As Letras de Crédito do Agronegócio somaram R$ 571,51 bilhões em estoque em maio. O valor ficou praticamente estável em relação ao registrado doze meses antes, com retração de 0,3%.
Apesar da estabilidade, os recursos destinados ao financiamento rural por meio das LCAs cresceram no período.
Pelo menos R$ 342,9 bilhões foram direcionados obrigatoriamente ao financiamento de atividades agropecuárias.
Esse volume representa alta de 20% na comparação com maio do ano anterior.
Segundo o Mapa, o avanço reflete o aumento da exigência regulatória de aplicação dos recursos captados pelas LCAs no agronegócio, que passou de 50% para 60%.
CRA cresce e CDCA recua no período
Os Certificados de Recebíveis do Agronegócio também avançaram. O estoque de CRA chegou a R$ 175,7 bilhões em maio, crescimento de 12% nos últimos doze meses.
Já os Certificados de Direitos Creditórios do Agronegócio registraram queda de 6% no estoque em relação ao mesmo período do ano anterior.
De acordo com a análise da Secretaria de Política Agrícola, o resultado do CDCA ainda reflete o movimento extraordinário de crescimento observado em agosto de 2024.
Desde então, esse avanço vem sendo gradualmente revertido nos meses seguintes.
A variação entre os instrumentos mostra um mercado de financiamento privado em diferentes estágios de maturação, conforme perfil, demanda e estrutura de cada produto.
Fiagro avança no mercado de capitais
Os Fundos de Investimento nas Cadeias Produtivas do Agronegócio mantiveram trajetória de crescimento nos últimos anos.
Em abril de 2026, o patrimônio líquido dos Fiagros atingiu R$ 62 bilhões. Ao todo, havia 247 fundos em operação normal no período, segundo o Mapa.
Embora ainda representem parcela menor dos recursos privados destinados ao agronegócio, os Fiagros evidenciam o avanço do mercado de capitais no setor.
Esse crescimento amplia alternativas para investidores e para empresas ligadas às cadeias produtivas.
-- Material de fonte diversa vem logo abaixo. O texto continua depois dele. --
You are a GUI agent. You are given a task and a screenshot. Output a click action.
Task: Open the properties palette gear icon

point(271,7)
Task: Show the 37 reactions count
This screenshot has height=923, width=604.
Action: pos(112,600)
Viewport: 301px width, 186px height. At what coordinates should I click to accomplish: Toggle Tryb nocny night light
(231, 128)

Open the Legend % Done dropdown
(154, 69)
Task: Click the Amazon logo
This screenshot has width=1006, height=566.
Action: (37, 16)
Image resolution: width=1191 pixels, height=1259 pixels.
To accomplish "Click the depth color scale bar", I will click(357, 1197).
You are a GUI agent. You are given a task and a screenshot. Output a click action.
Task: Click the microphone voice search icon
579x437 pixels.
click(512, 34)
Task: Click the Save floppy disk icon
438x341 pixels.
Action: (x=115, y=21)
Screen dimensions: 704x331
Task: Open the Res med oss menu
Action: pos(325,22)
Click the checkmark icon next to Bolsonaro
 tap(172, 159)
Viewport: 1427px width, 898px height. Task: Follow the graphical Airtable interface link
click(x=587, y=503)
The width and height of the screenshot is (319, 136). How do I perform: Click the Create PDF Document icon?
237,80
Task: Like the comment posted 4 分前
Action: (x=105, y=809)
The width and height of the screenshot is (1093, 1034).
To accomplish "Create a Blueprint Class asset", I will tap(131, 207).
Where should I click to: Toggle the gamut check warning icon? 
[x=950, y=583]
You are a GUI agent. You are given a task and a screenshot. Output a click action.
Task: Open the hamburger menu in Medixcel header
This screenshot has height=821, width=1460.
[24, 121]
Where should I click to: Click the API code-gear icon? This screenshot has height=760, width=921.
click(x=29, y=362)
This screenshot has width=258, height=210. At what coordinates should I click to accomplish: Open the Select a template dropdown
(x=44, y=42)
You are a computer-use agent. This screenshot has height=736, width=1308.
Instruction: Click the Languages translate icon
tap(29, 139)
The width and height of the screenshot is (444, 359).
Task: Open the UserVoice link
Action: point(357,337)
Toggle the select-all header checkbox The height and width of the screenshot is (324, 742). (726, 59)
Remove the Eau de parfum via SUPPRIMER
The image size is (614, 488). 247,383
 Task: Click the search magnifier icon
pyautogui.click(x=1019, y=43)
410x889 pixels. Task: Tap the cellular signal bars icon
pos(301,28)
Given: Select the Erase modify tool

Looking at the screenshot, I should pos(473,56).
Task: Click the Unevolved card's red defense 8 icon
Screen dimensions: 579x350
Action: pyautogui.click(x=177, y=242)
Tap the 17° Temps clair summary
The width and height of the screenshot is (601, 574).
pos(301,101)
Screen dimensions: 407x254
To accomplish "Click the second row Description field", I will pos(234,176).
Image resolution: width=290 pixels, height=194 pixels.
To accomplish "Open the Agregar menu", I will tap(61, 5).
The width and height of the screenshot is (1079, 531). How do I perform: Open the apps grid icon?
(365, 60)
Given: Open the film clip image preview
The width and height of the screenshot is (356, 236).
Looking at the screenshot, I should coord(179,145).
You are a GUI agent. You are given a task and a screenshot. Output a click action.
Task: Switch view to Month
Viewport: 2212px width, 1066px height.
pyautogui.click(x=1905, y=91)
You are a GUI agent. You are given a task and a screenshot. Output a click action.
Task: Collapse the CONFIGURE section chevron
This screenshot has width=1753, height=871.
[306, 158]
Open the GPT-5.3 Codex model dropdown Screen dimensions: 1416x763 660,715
Além disso, reforça a diversificação dos instrumentos disponíveis para financiar o agro fora das linhas tradicionais de crédito rural.
Financiamento privado amplia relevância no agro
O avanço da CPR e de outros instrumentos privados confirma a transformação da estrutura de financiamento do agronegócio brasileiro.
Com demanda elevada por capital, o setor depende cada vez mais de mecanismos complementares ao crédito oficial.
Nesse contexto, CPR, LCA, CRA, CDCA e Fiagro cumprem papéis diferentes na conexão entre produtores, empresas, investidores e mercado financeiro.
O crescimento do estoque de CPR mostra força do instrumento, mesmo com menor ritmo de novos registros na safra atual.
Já o aumento dos recursos direcionados pelas LCAs e a expansão dos CRAs indicam maior participação do mercado privado na sustentação financeira das cadeias agropecuárias.
Para os próximos meses, o comportamento desses instrumentos deve seguir no radar do setor, especialmente diante da necessidade de crédito para custeio, investimento e comercialização da produção rural.